In this embodiment, when the first device and the second device are both mobile devices, the target calling module is determined according to the first configuration signal and the information of the module to be called, and a corresponding first calling instruction is output to enable the second chip to control the target calling module to work, and control other modules except the target calling module in the module to be called to stop working. The target calling module can work in a low power consumption mode as required, and other modules except the target calling module stop working, so that the power consumption can be further saved through a clock and power supply regulation technology.

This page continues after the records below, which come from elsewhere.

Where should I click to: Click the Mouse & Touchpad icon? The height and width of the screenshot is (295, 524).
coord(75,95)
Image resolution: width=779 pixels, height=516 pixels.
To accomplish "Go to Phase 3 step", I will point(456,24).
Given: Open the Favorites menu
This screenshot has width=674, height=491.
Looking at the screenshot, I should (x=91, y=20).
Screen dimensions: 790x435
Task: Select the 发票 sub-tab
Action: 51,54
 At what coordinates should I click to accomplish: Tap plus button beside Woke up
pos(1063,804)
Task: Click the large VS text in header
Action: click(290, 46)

In one embodiment, the first execution instruction includes a second call instruction; the plurality of modules to be called comprise a functional module, a heat dissipation module and a charging module; when at least one of the first device and the second device is a fixed device, outputting a first operation instruction to the second chip according to the first configuration signal and the module information to be called so as to instruct the second chip to execute the target operation comprises: and operating at a preset voltage and a preset frequency, outputting a second calling instruction according to the first configuration signal and the information of the module to be called, and indicating the second chip to control the function module to operate under the heat dissipation function of the heat dissipation module and the power supply function of the charging module based on the second calling instruction under the preset voltage and the preset frequency.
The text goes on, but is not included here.